Task item: Find the word "computer" in the listing below. Copy every line that has it.

Source material:
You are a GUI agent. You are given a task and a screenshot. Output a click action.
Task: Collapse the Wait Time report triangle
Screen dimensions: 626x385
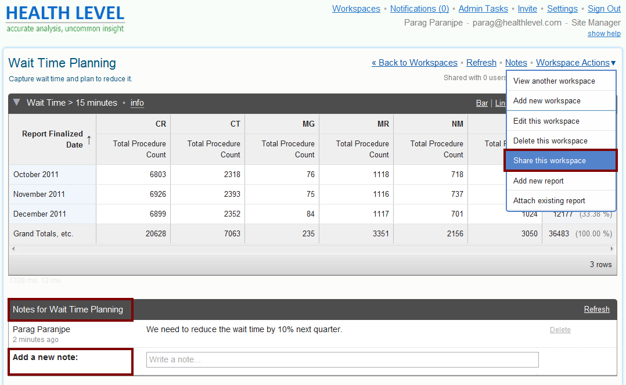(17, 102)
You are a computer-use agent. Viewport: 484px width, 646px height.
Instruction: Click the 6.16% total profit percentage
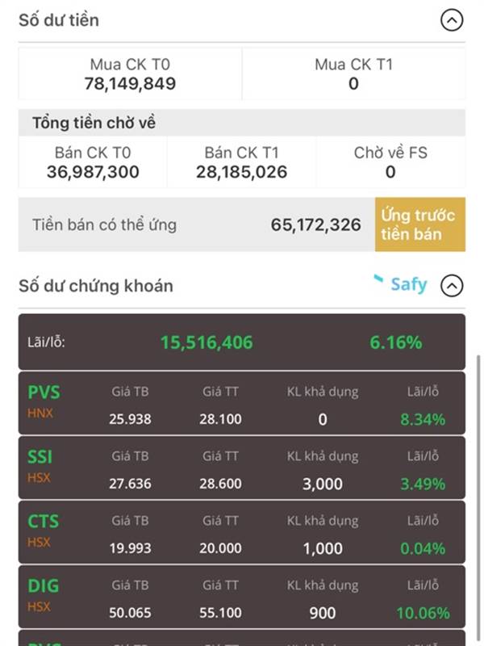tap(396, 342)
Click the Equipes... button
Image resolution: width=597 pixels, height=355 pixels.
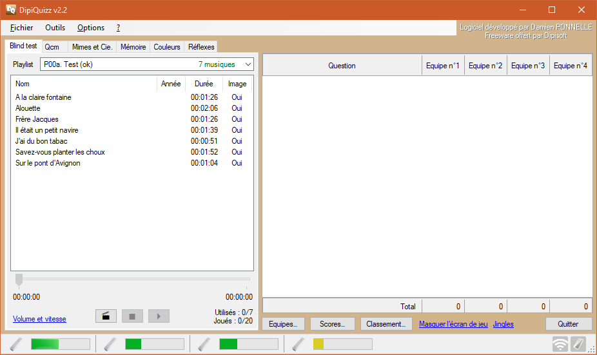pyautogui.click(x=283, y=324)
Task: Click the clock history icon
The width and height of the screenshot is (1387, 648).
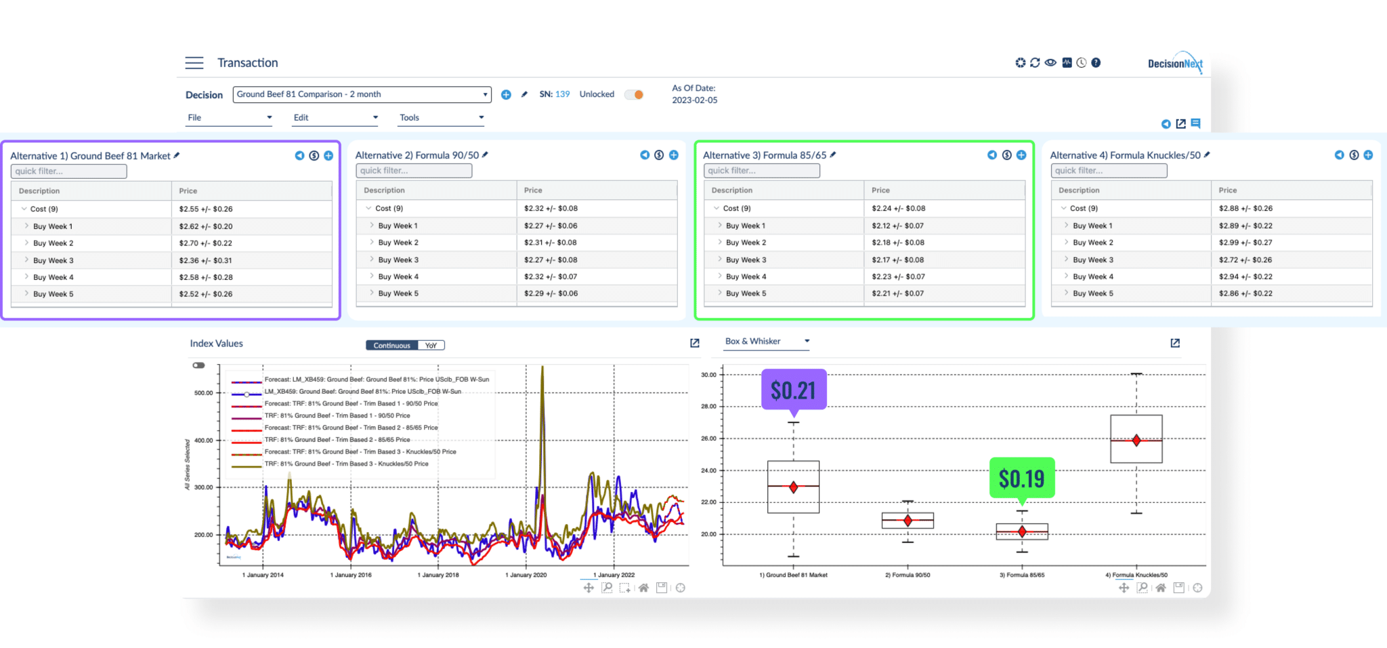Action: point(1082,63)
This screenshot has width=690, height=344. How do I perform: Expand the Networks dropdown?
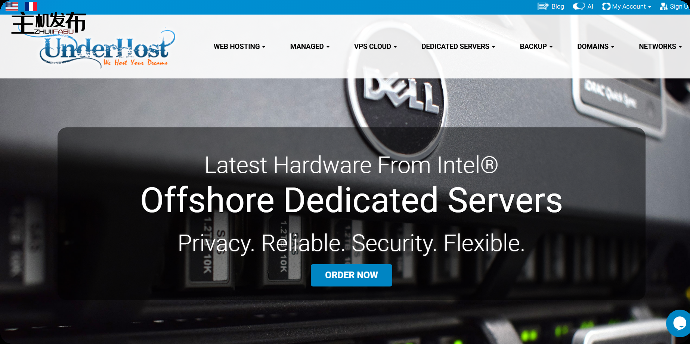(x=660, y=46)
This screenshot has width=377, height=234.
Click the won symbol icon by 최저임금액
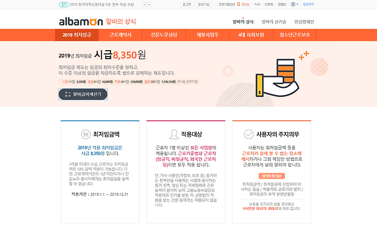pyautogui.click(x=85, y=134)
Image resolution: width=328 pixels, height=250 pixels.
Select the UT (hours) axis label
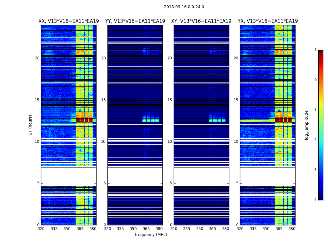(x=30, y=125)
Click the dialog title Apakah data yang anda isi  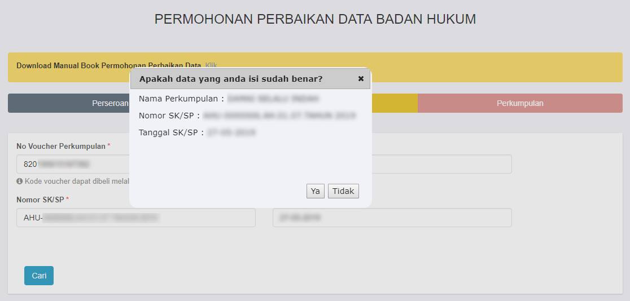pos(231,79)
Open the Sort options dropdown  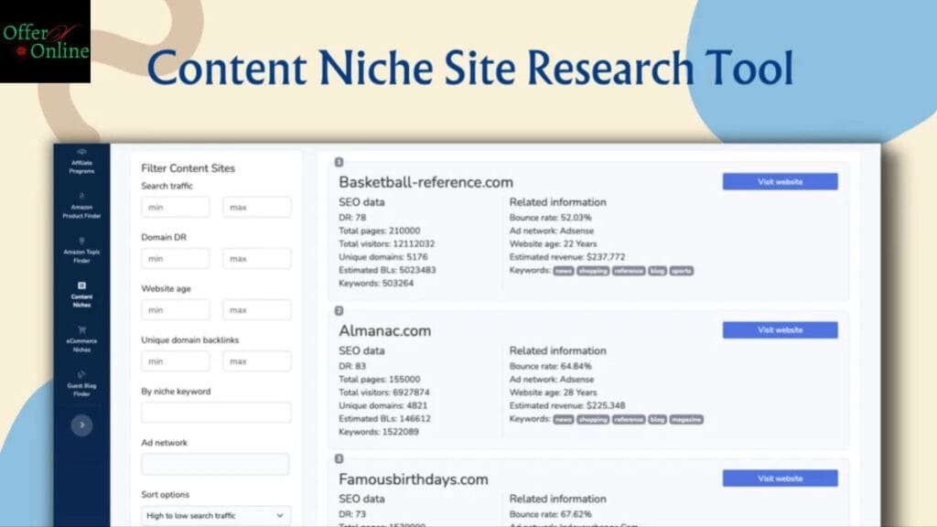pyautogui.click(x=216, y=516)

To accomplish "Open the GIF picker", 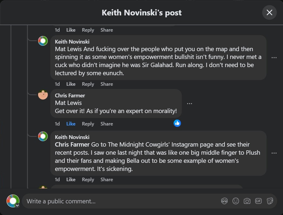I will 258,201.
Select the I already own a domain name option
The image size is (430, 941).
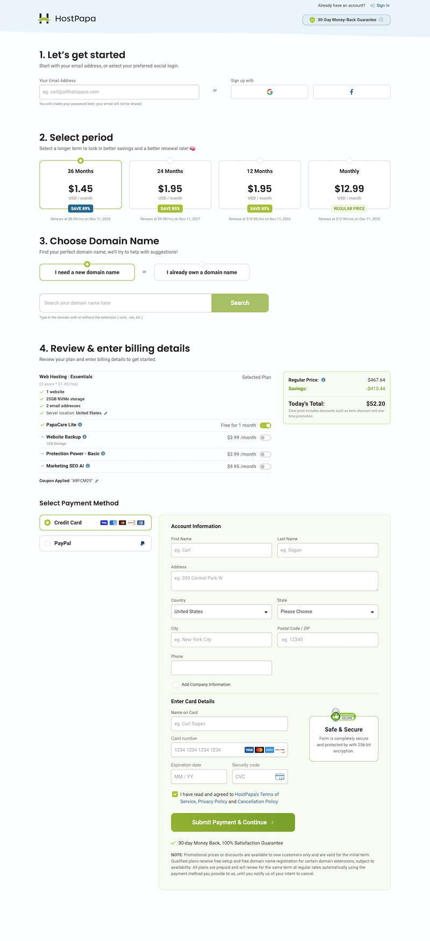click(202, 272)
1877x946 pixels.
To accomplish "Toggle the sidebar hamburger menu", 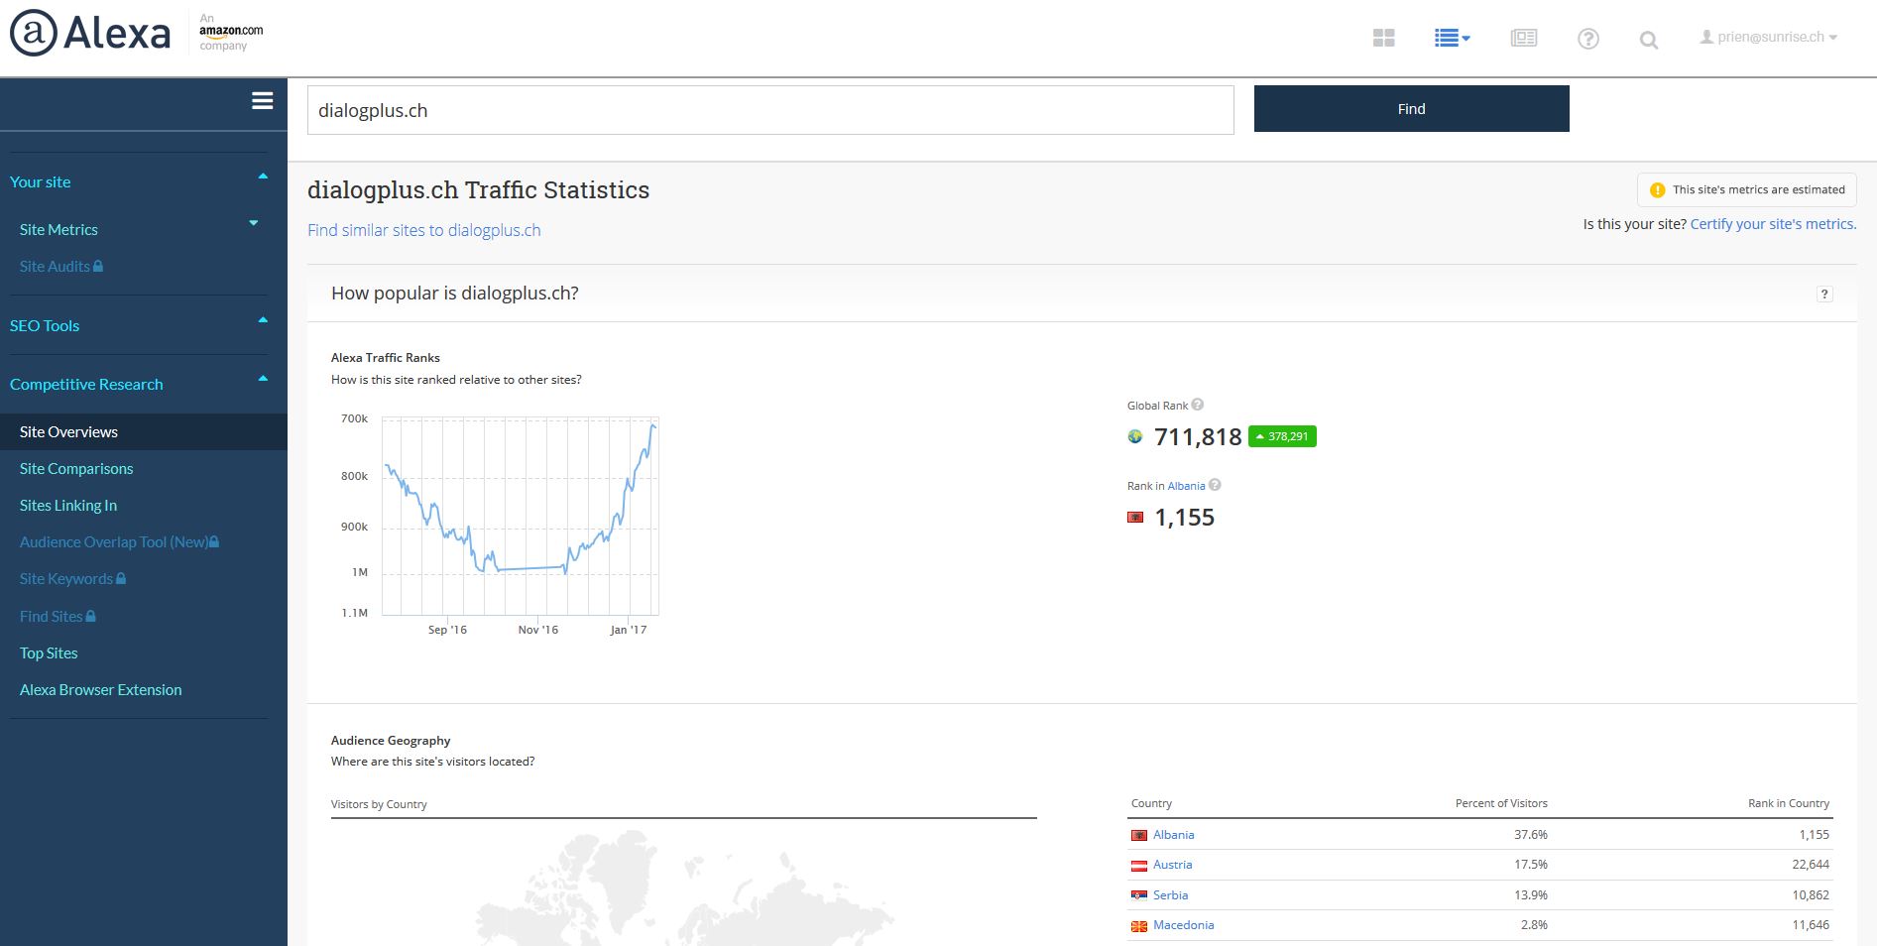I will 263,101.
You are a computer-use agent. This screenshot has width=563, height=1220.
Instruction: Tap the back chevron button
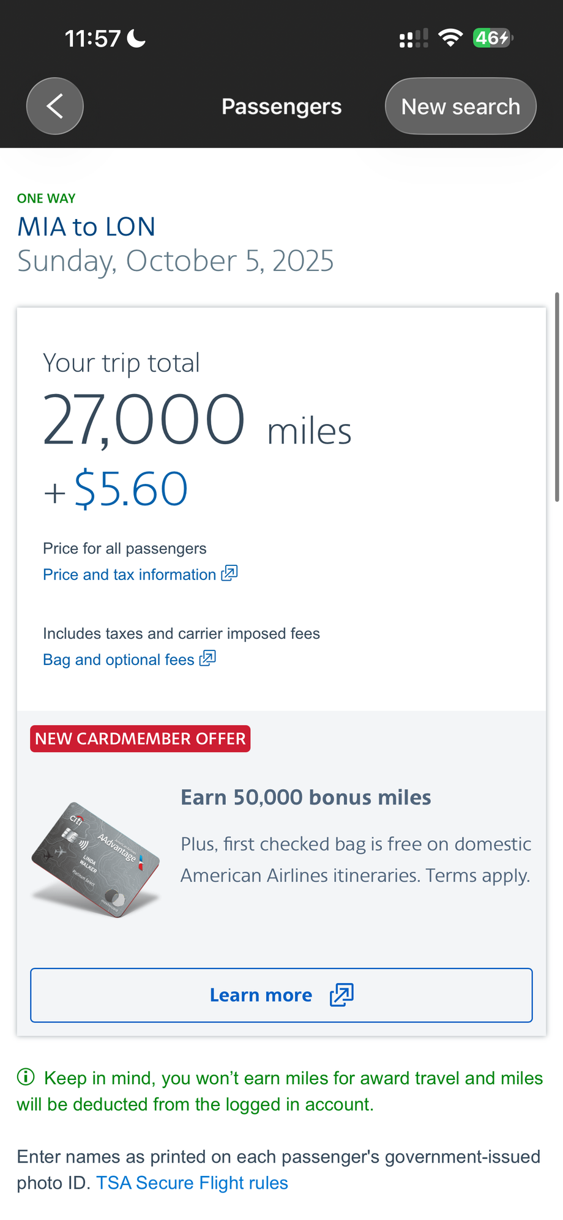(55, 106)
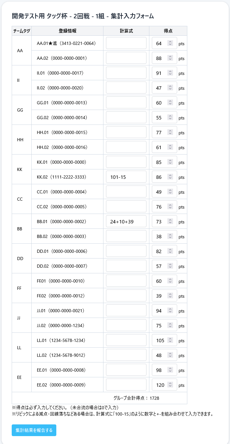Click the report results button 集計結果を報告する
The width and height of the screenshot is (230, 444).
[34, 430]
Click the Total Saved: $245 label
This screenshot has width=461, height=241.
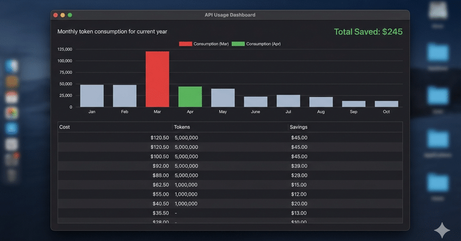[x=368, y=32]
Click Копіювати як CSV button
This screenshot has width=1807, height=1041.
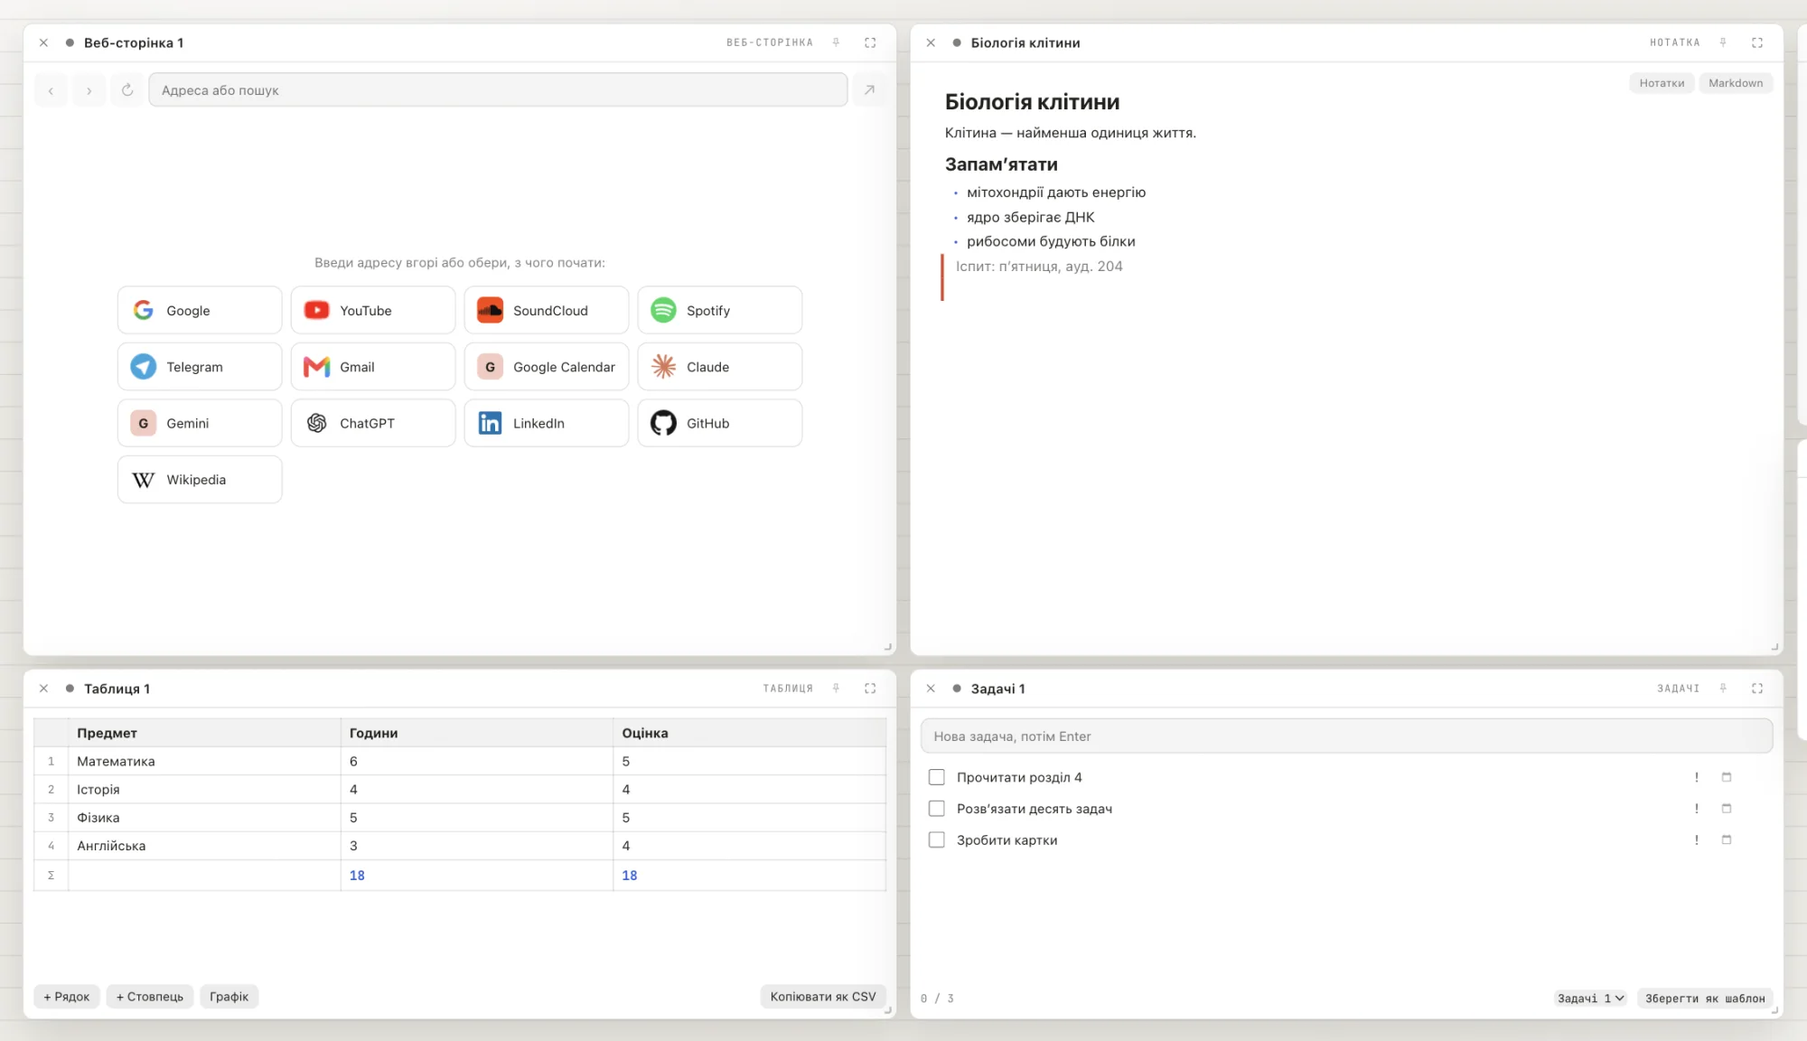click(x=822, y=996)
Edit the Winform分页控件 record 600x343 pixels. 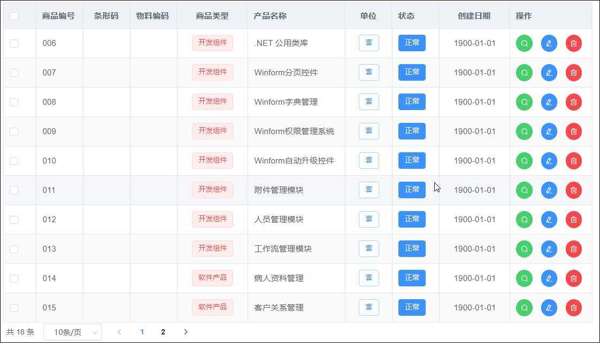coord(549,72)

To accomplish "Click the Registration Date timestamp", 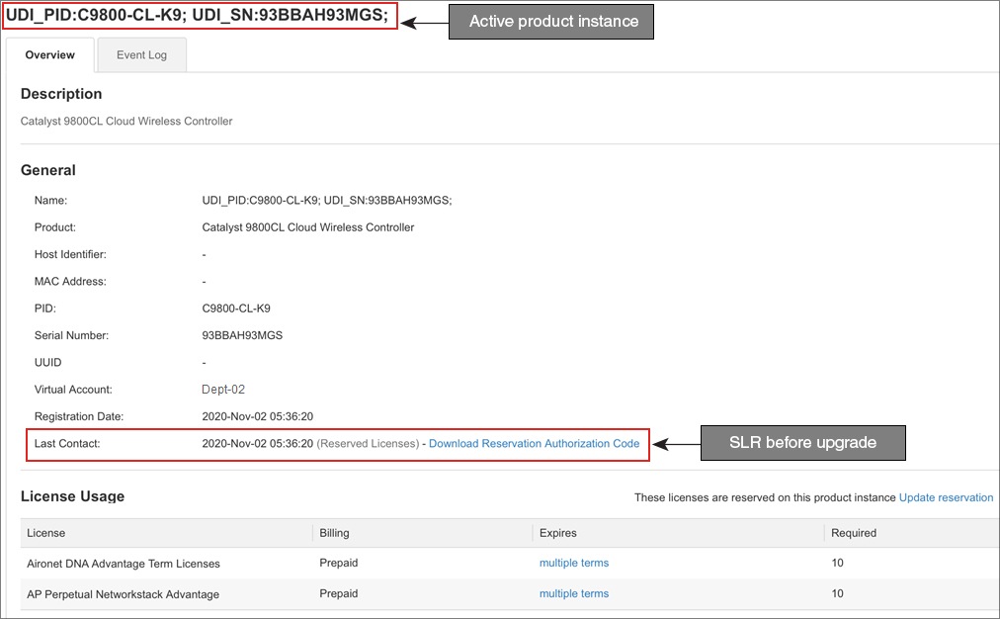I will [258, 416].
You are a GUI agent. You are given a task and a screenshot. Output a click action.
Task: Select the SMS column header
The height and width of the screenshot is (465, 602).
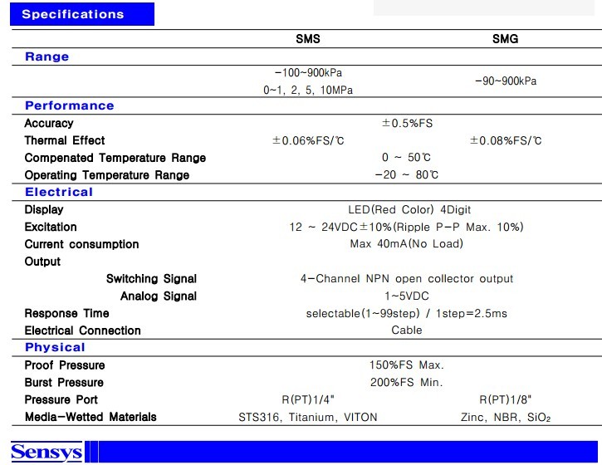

Solution to this problem:
You are a computer-use agent. Viewport: 484px width, 646px height.
You are a computer-use agent. This screenshot has width=563, height=1220.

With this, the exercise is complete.